* Übungsziel:
Ersetze in den folgenden Zeilen überall „Where is“ durch „Where can I find“ und gib sie sonst unverändert wieder.

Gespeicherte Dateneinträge
..........
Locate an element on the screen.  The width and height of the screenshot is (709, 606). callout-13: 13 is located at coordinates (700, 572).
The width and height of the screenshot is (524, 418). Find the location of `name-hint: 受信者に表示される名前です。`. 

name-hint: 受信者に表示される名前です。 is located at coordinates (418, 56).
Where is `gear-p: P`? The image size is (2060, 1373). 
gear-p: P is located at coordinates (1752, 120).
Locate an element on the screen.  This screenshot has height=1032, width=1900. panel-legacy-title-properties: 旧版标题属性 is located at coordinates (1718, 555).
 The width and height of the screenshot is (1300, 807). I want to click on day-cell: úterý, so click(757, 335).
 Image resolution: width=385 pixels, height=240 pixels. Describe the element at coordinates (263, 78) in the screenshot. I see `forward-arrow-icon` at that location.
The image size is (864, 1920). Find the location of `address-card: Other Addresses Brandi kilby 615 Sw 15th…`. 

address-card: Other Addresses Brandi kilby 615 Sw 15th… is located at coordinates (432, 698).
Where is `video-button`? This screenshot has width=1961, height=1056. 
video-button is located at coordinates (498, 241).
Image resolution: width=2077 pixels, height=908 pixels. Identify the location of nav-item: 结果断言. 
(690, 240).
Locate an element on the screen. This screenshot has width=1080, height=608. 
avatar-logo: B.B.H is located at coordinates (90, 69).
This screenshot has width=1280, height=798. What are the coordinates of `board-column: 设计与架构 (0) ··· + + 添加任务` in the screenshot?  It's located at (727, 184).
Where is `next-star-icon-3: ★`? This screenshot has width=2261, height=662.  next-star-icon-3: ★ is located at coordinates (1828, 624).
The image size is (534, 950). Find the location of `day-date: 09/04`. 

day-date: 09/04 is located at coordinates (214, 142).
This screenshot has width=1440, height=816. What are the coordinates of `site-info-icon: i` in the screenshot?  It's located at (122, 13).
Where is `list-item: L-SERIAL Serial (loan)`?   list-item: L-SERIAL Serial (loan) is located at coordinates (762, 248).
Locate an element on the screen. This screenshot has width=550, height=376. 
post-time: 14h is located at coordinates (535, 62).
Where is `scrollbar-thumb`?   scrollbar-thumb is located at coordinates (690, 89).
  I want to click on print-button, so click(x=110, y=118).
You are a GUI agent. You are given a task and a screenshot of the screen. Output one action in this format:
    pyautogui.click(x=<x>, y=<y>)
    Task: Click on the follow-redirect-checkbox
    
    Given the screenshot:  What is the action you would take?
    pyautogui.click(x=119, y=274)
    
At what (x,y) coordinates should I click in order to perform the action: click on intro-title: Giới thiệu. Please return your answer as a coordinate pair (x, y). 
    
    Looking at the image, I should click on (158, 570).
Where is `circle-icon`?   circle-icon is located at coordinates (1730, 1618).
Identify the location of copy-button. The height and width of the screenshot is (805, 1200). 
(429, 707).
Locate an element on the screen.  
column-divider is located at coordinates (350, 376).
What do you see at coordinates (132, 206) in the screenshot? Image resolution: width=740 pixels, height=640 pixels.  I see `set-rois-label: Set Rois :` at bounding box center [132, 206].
..........
* Ergebnis unten:
Locate an element on the screen.  The width and height of the screenshot is (709, 606). callout-13: 13 is located at coordinates (700, 572).
The width and height of the screenshot is (524, 418). Find the location of `name-hint: 受信者に表示される名前です。`. 

name-hint: 受信者に表示される名前です。 is located at coordinates (418, 56).
Where can I find `gear-p: P`? The image size is (2060, 1373). 
gear-p: P is located at coordinates (1752, 120).
Locate an element on the screen.  This screenshot has height=1032, width=1900. panel-legacy-title-properties: 旧版标题属性 is located at coordinates (1718, 555).
 The width and height of the screenshot is (1300, 807). I want to click on day-cell: úterý, so click(757, 335).
 Image resolution: width=385 pixels, height=240 pixels. Describe the element at coordinates (263, 78) in the screenshot. I see `forward-arrow-icon` at that location.
The image size is (864, 1920). Find the location of `address-card: Other Addresses Brandi kilby 615 Sw 15th…`. 

address-card: Other Addresses Brandi kilby 615 Sw 15th… is located at coordinates (432, 698).
Where can I find `video-button`? This screenshot has width=1961, height=1056. 
video-button is located at coordinates (498, 241).
Image resolution: width=2077 pixels, height=908 pixels. Identify the location of nav-item: 结果断言. 
(690, 240).
Locate an element on the screen. This screenshot has width=1080, height=608. 
avatar-logo: B.B.H is located at coordinates (90, 69).
This screenshot has width=1280, height=798. What are the coordinates of `board-column: 设计与架构 (0) ··· + + 添加任务` in the screenshot?  It's located at (727, 184).
Where can I find `next-star-icon-3: ★`? This screenshot has width=2261, height=662.  next-star-icon-3: ★ is located at coordinates (1828, 624).
The image size is (534, 950). Find the location of `day-date: 09/04`. 

day-date: 09/04 is located at coordinates (214, 142).
This screenshot has width=1440, height=816. What are the coordinates of `site-info-icon: i` in the screenshot?  It's located at (122, 13).
Where can I find `list-item: L-SERIAL Serial (loan)`?   list-item: L-SERIAL Serial (loan) is located at coordinates (762, 248).
Locate an element on the screen. This screenshot has width=550, height=376. 
post-time: 14h is located at coordinates (535, 62).
Where can I find `scrollbar-thumb`?   scrollbar-thumb is located at coordinates (690, 89).
  I want to click on print-button, so click(x=110, y=118).
You are a GUI agent. You are given a task and a screenshot of the screen. Output one action in this format:
    pyautogui.click(x=<x>, y=<y>)
    Task: Click on the follow-redirect-checkbox
    
    Given the screenshot:  What is the action you would take?
    pyautogui.click(x=119, y=274)
    
At what (x,y) coordinates should I click in order to perform the action: click on intro-title: Giới thiệu. Please return your answer as a coordinate pair (x, y). 
    
    Looking at the image, I should click on (158, 570).
Where can I find `circle-icon`?   circle-icon is located at coordinates (1730, 1618).
Identify the location of copy-button. The height and width of the screenshot is (805, 1200). 
(429, 707).
Locate an element on the screen.  
column-divider is located at coordinates (350, 376).
What do you see at coordinates (132, 206) in the screenshot? Image resolution: width=740 pixels, height=640 pixels.  I see `set-rois-label: Set Rois :` at bounding box center [132, 206].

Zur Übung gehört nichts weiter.